(Saved data entries)
*** Begin section ***

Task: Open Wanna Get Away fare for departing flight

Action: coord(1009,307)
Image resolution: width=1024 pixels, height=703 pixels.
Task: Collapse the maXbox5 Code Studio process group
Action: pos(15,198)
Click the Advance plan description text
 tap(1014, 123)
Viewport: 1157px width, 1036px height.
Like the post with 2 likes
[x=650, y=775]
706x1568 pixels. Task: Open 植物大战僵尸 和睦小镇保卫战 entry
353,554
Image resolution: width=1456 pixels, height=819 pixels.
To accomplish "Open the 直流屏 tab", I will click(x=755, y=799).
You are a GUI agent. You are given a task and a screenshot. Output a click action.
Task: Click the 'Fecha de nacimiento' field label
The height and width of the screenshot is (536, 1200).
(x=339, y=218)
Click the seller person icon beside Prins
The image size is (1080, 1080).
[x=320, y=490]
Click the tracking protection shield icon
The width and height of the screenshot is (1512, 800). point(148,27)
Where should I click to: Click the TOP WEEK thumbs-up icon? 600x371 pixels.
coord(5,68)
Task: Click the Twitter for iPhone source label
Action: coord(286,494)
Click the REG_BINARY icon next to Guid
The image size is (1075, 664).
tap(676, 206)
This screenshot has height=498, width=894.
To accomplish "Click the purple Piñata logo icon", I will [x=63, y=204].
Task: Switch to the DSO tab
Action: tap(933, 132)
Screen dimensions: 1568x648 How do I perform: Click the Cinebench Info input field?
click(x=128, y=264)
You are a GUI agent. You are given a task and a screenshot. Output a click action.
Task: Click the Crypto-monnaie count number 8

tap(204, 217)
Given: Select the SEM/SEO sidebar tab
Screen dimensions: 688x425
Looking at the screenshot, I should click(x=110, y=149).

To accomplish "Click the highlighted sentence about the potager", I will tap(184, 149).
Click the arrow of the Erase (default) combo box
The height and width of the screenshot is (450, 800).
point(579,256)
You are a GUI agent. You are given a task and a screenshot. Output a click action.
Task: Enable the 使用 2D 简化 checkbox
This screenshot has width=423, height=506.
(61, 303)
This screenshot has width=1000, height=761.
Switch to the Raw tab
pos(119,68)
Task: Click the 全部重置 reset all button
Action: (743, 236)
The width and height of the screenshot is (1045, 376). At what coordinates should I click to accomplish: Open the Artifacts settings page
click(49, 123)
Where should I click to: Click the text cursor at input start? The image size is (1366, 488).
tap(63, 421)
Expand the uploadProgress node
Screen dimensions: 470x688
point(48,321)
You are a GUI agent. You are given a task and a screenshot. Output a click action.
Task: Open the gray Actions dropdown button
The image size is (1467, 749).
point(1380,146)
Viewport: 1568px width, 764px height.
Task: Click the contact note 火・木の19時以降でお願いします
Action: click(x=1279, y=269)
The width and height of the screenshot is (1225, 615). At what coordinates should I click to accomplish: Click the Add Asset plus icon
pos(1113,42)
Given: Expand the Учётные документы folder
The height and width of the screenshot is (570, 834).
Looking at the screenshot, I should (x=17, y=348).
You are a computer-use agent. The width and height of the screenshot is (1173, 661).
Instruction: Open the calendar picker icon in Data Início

*** End section ***

# Aim of the exercise
Quote the records above exactly, from the first line through the line containing "Task: Click the 'Fecha", and nothing more.

# Written solution
Task: Open Wanna Get Away fare for departing flight

Action: coord(1009,307)
Image resolution: width=1024 pixels, height=703 pixels.
Task: Collapse the maXbox5 Code Studio process group
Action: pos(15,198)
Click the Advance plan description text
 tap(1014, 123)
Viewport: 1157px width, 1036px height.
Like the post with 2 likes
[x=650, y=775]
706x1568 pixels. Task: Open 植物大战僵尸 和睦小镇保卫战 entry
353,554
Image resolution: width=1456 pixels, height=819 pixels.
To accomplish "Open the 直流屏 tab", I will click(x=755, y=799).
You are a GUI agent. You are given a task and a screenshot. Output a click action.
Task: Click the 'Fecha de nacimiento' field label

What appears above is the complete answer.